==== Entries ====

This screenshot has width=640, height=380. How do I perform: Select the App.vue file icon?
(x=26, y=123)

====
==== Entries ====

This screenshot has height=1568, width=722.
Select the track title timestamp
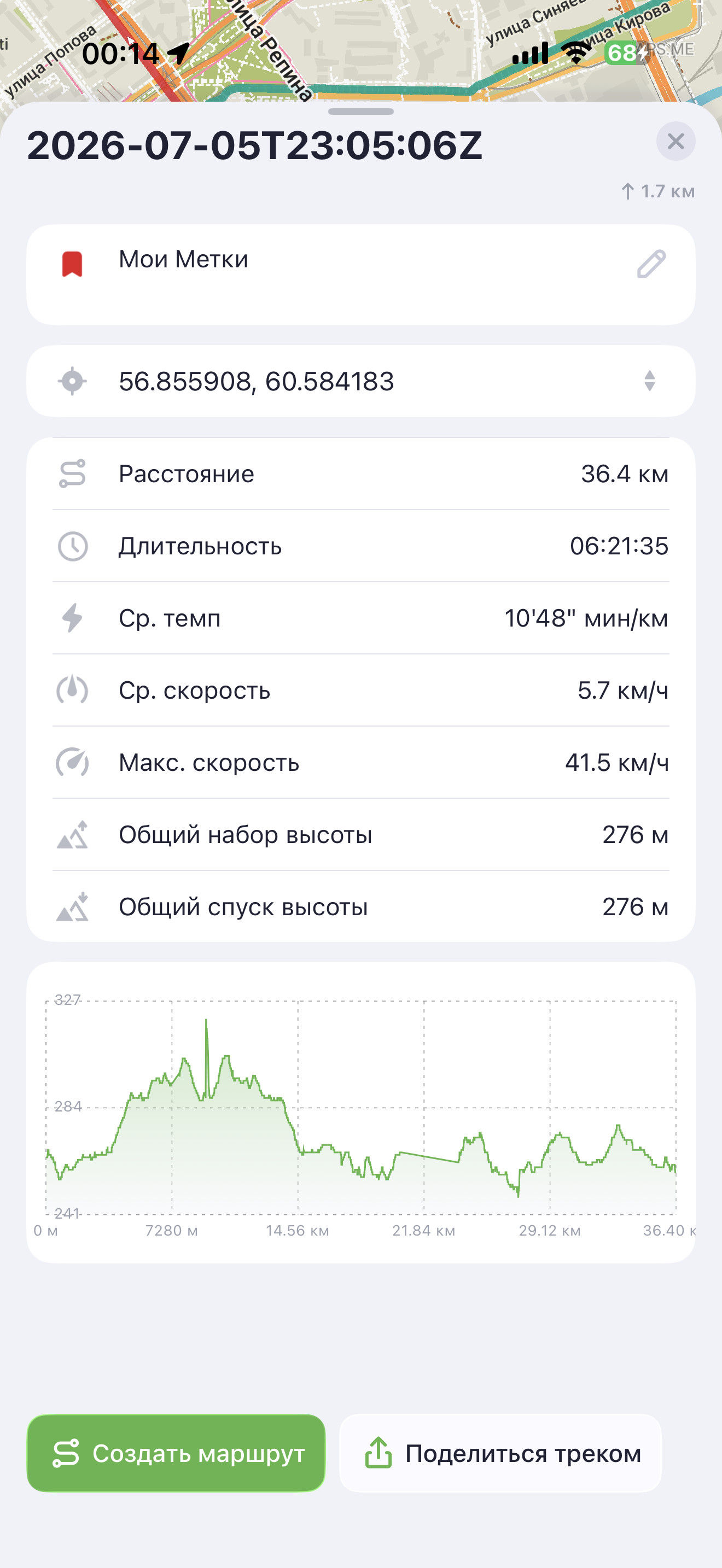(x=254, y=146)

====

▶ [What to produce]
Copy the listing verbatim, starting at the line that contains "This screenshot has height=1568, width=722." and ending at the line that contains "(x=254, y=146)", with both of those lines included. Leave the pictures out of your answer.

▶ [Written answer]
This screenshot has height=1568, width=722.
Select the track title timestamp
(x=254, y=146)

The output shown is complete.